Na een heel eind in ons gesprek vanavond, dat ging over fotografie, vertelde mijn buur me heel aarzelend, alsof hij zich een beetje schaamde dat hij een Nikon D3 had gekocht. Alsof hij zich moest verontschuldigen voor zijn aankoop. Hij doet met zijn spaarcenten wat hij wil.
En toch denkt niet iedereen er zo over. OK, die D3 is een duur toestel en niet iedereen kan het zich permitteren. Vandaar heel wat jaloezie onder (amateur)fotografen. Jaloezie die ook is ingegeven door de prachtige technische prestaties van het toestel. Doorgewinterde fotografen zullen er nu eenmaal nog betere foto’s mee maken dan met een ander toestel zoals bv een Nikon D200 of een Canon 40D.

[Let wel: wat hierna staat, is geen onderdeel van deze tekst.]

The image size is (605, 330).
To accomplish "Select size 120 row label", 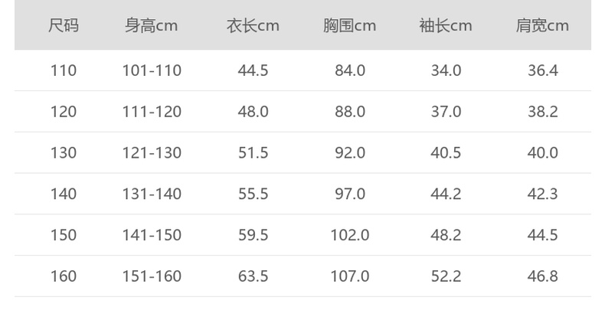I will (x=64, y=112).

Wie op sommige forums durft gewag maken dat zijn toestel een D3 is, die wordt er steevast door een aantal adepten met de grond gelijk gemaakt, zowel het baasje als zijn hondje toestel.

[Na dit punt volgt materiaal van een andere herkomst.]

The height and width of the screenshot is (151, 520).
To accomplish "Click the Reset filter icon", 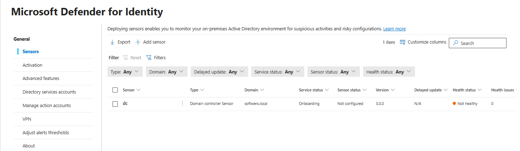I will tap(125, 57).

Ik vraag mij af waarom we tijdens onze korte tijdspanne op deze aardkloot zo veel nijd moeten aan de dag leggen. Komt dat door het materialisme? Door de verzurende samenleving?

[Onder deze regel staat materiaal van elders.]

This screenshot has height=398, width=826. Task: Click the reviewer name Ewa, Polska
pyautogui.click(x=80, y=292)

Heel vaak krijg ik per e-mail van die mooie powerpoints binnen met schitterende foto’s. Ik kan daarvan genieten zonder de jaloezie van ‘dat is wellicht met een duurder toestel getrokken dan het mijne’. Zou dat eigenlijk de facto wel zo zijn? Een heel goeie fotograaf maakt met elk reflextoestel mooie foto’s en met de beste DSLR’s nog betere foto’s. Maar het is niet zo dat elke fotograaf goeie foto’s zal maken omdat hij bv een D3 in zijn pollen heeft.
Kijk naar Henri Cartier-Bresson die vorige week vrijdag 100 jaar zou zijn geworden. Hij beschikte met zijn Leica M5 niet over autofocus, kon zijn foto’s niet zien op een schermpje, had geen zoomlens, en toch is hij een der meest gerenommeerde fotografen geworden.